Melatonin has been shown to reduce oxidative stress and mitigate hypercoagulability. We hypothesized that maternally administered melatonin may reduce placental oxidative stress and hypercoagulability associated with exposure to intrauterine inflammation (IUI) and consequently improve fetoplacental blood flow and fetal sequelae. Mice were randomized to the following groups: control (C), melatonin (M), lipopolysaccharide (LPS; a model of IUI) (L), and LPS with melatonin (ML). The expression of antioxidant mediators in the placenta was significantly decreased, while that of pro-inflammatory mediators was significantly increased in L compared to C and ML. The systolic/diastolic ratio, resistance index, and pulsatility index in uterine artery (UtA) and umbilical artery (UA) were significantly increased in L compared with other groups when analyzed by Doppler ultrasonography. The expression of antioxidant mediators in the placenta was significantly decreased, while that of pro-inflammatory mediators was significantly increased in L compared to C and ML. Vascular endothelial damage and thrombi formation, as evidenced by fibrin deposits, were similarly increased in L compared to other groups. Maternal pretreatment with melatonin appears to modulate maternal placental malperfusion, fetal cardiovascular compromise, and fetal neuroinflammation induced by IUI through its antioxidant properties.

Administration of melatonin for prevention of preterm birth and fetal brain injury associated with premature birth in a mouse model.

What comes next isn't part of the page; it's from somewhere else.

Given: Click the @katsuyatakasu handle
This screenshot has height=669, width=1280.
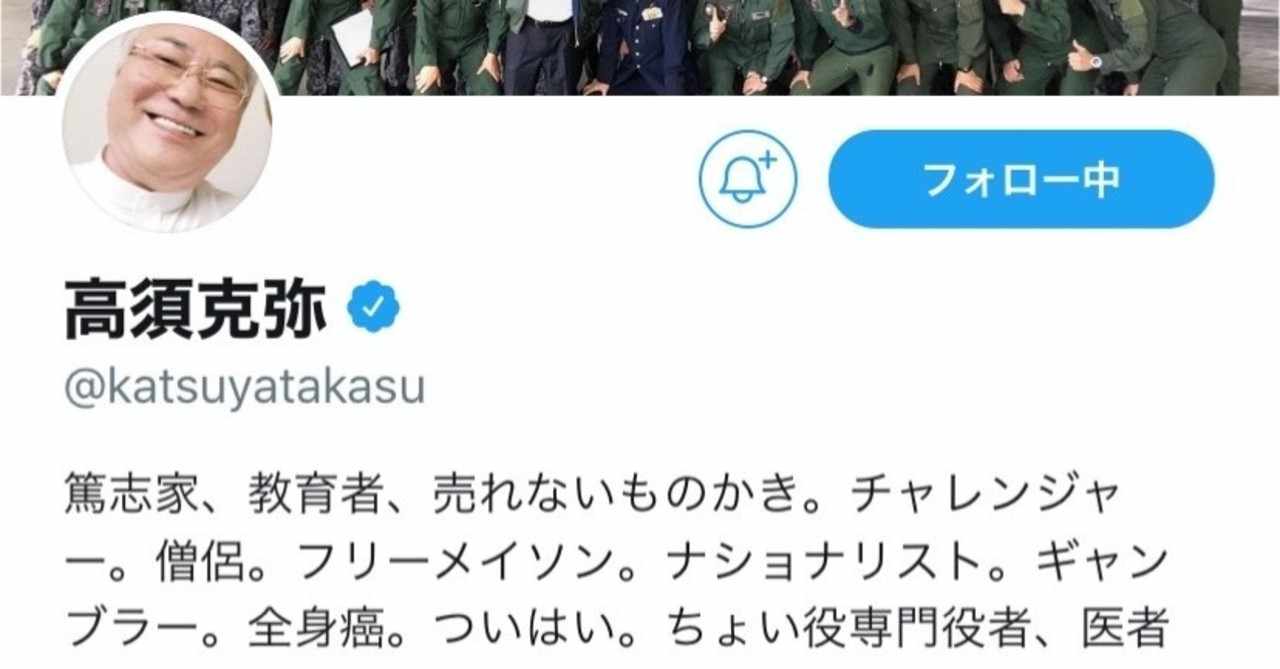Looking at the screenshot, I should tap(245, 389).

PROBLEM: Maternal inflammation leads to preterm birth and perinatal brain injury. Melatonin, through its anti-inflammatory effects, has been shown to be protective against inflammation-induced perinatal adverse effects. However, the immunomodulatory effects of melatonin on preterm birth and prematurity-related morbidity remain unknown. We wanted to investigate the effects of maternally administered melatonin on preterm birth and perinatal brain injury in a mouse model of maternal inflammation. METHOD OF STUDY: A model of maternal inflammation employing lipopolysaccharide (LPS) was used to mimic the most common clinical scenario of preterm birth, that of maternal inflammation. Mice were randomly divided into the following groups: control, LPS, and LPS with melatonin pre-treatment. Doppler ultrasonography was used to obtain fetal and maternal hemodynamic measurements in utero. Placenta and fetal brains were harvested and analyzed for proinflammatory markers and signs of perinatal brain injury, respectively. Surviving offspring were assessed for neuromotor outcomes. RESULTS: Melatonin pre-treatment lowered the level of proinflammatory cytokines in the uterus and the placenta, significantly improved LPS-induced acute fetal neuroinflammation and perinatal brain injury, as well as significantly upregulated the SIRT1/Nrf2 signaling pathway to reduce LPS-induced inflammation. Melatonin also prevented adverse neuromotor outcomes in offspring exposed to maternal inflammation. CONCLUSION: Maternally administered melatonin modulated immune responses to maternal inflammation and decreased preterm birth and perinatal brain injury. These results suggest that melatonin, a safe treatment during pregnancy, may be used as an experimental therapeutic in clinical trials.